Passage to read
* * * *

Summary
We propose new mechanisms to model deferred undefined behavior in MLIR using the notion of poison
. The goal is to allow dialects to better define their op semantics and reason about it in transformations. Initially, we plan to use it in ‘LLVM’, ‘arith’, and ‘vector’ and motivate this RFC with a few examples of arith and vector ops of choice. The exact use of this model in arith, vector, and other dialects is outside of the scope of this RFC.
This proposal generalizes the notion of poison
/ freeze
from LLVM IR [1, 2, 3] so that it can be applied to an open set of types and ops. Poison semantics are opt-in on a per-type/op basis and should not break existing dialects.
We also propose a new dialect ‘ub’ that provides basic poison
-related ops for use in documentation, tests, and some transformations. It includes the following ops: ub.poison
, ub.freeze
, ub.unreachable
. Dialects can define their own equivalent ops using the proposed interfaces.
Background
Not all ops have well-defined behavior for all inputs values, for example:
- Integer addition:
arith.addi
can be defined for all possible inputs as mathematical addition of the operands modulo the 2^N where N is the bit-width. - Right shift:
arith.shrui
can require the shift value to be less than the bit-width, and have no meaningful and consistent interpretation otherwise. - Integer division:
arith.divui
requires the divisor to be non-zero, and the underlying division instruction may trap.

* * * *

Rows
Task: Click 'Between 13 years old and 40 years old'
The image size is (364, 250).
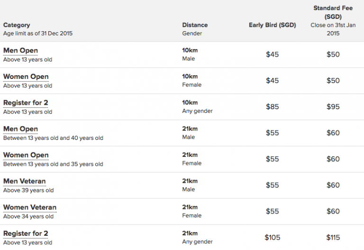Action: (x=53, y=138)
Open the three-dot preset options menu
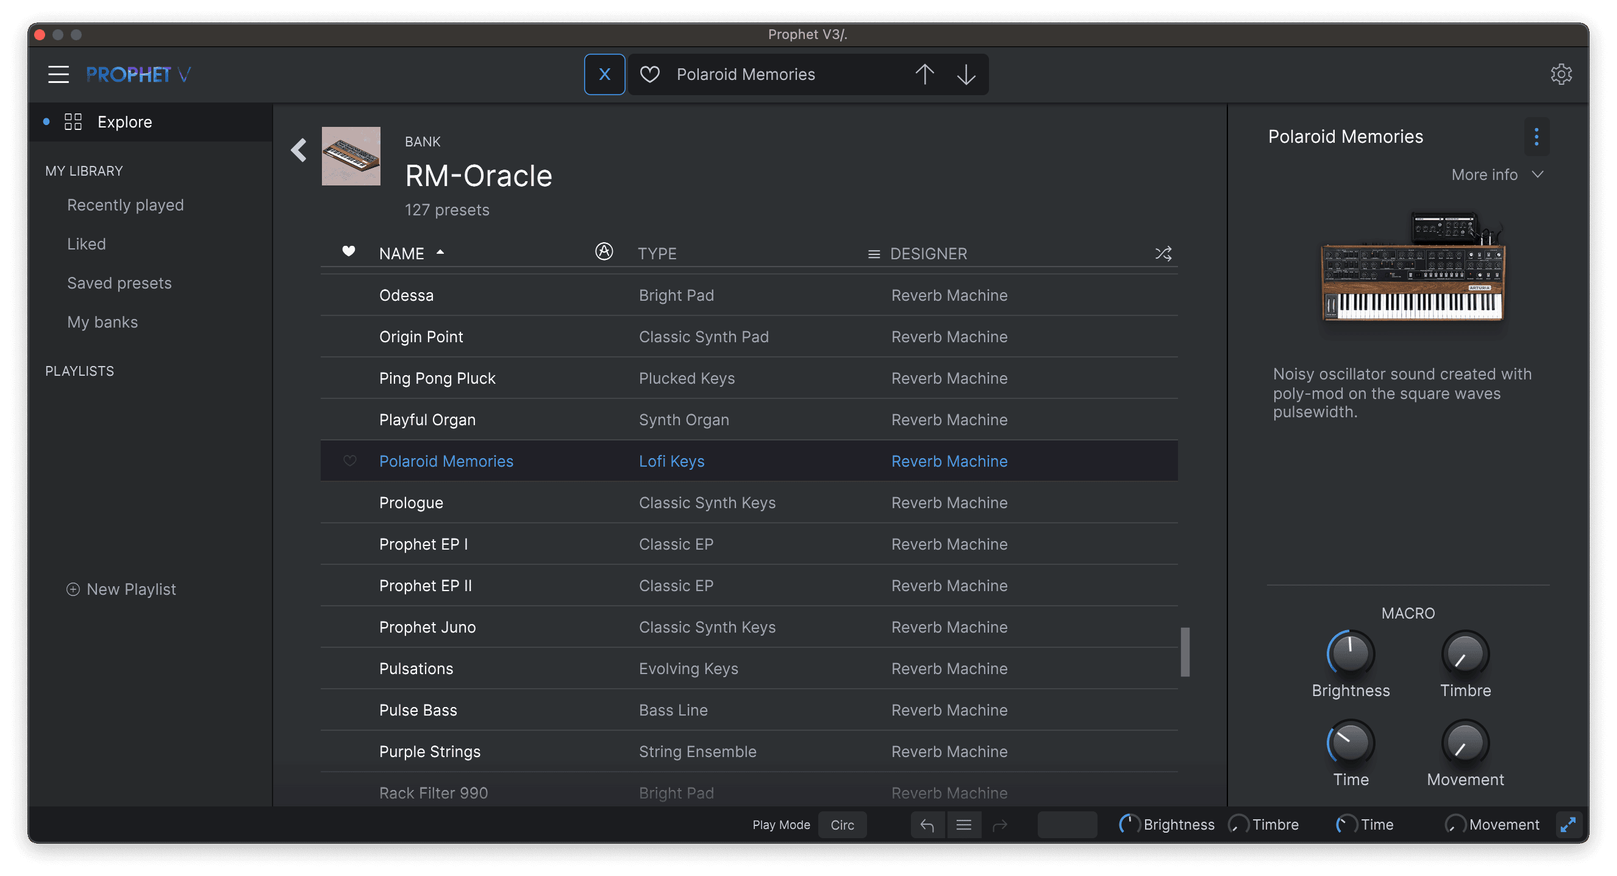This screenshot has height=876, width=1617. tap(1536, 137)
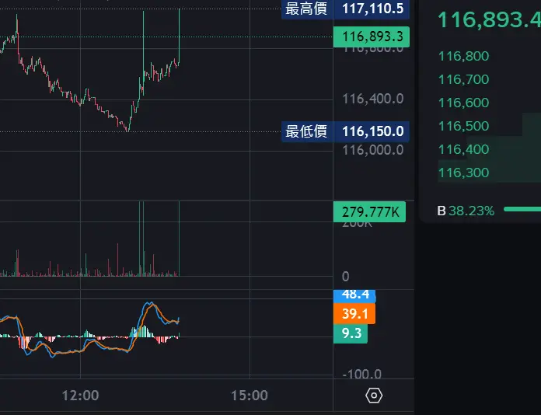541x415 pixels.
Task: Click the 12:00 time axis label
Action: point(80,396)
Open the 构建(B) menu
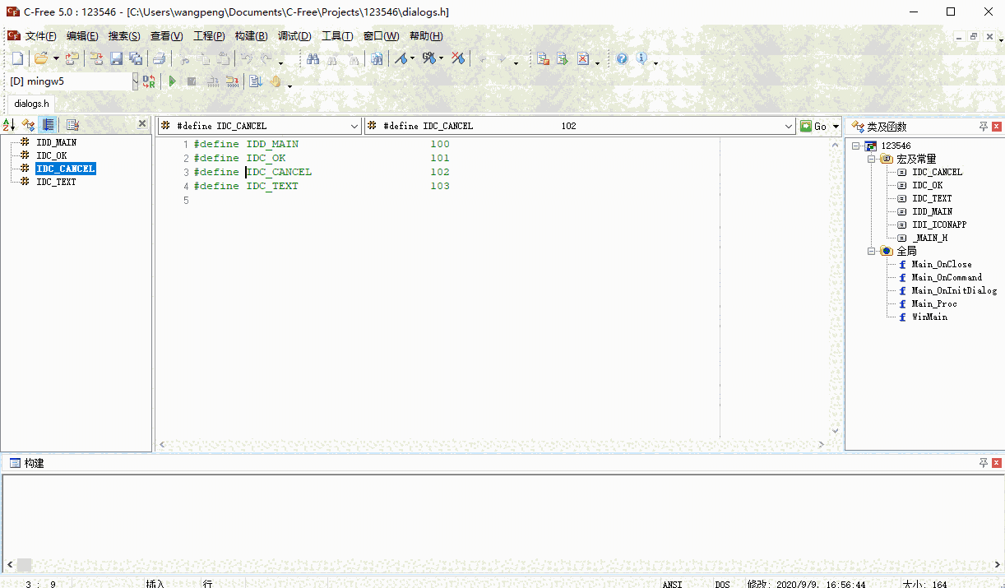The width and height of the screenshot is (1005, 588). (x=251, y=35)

* * * *

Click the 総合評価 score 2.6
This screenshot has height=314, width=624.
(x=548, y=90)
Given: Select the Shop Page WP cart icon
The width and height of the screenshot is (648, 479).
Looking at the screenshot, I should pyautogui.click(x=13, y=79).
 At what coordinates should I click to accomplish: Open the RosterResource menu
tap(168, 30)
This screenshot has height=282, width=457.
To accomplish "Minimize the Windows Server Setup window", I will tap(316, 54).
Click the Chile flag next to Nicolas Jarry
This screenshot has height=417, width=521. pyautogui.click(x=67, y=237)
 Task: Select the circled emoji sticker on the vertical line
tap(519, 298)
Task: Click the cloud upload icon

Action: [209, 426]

* * * *

Request
Copy out the full MLIR poison proposal again, word for word, from its "Summary" heading to its final line. The records were taken from a different source than the text.

Solution to this exercise
Summary
We propose new mechanisms to model deferred undefined behavior in MLIR using the notion of poison
. The goal is to allow dialects to better define their op semantics and reason about it in transformations. Initially, we plan to use it in ‘LLVM’, ‘arith’, and ‘vector’ and motivate this RFC with a few examples of arith and vector ops of choice. The exact use of this model in arith, vector, and other dialects is outside of the scope of this RFC.
This proposal generalizes the notion of poison
/ freeze
from LLVM IR [1, 2, 3] so that it can be applied to an open set of types and ops. Poison semantics are opt-in on a per-type/op basis and should not break existing dialects.
We also propose a new dialect ‘ub’ that provides basic poison
-related ops for use in documentation, tests, and some transformations. It includes the following ops: ub.poison
, ub.freeze
, ub.unreachable
. Dialects can define their own equivalent ops using the proposed interfaces.
Background
Not all ops have well-defined behavior for all inputs values, for example:
- Integer addition:
arith.addi
can be defined for all possible inputs as mathematical addition of the operands modulo the 2^N where N is the bit-width. - Right shift:
arith.shrui
can require the shift value to be less than the bit-width, and have no meaningful and consistent interpretation otherwise. - Integer division:
arith.divui
requires the divisor to be non-zero, and the underlying division instruction may trap.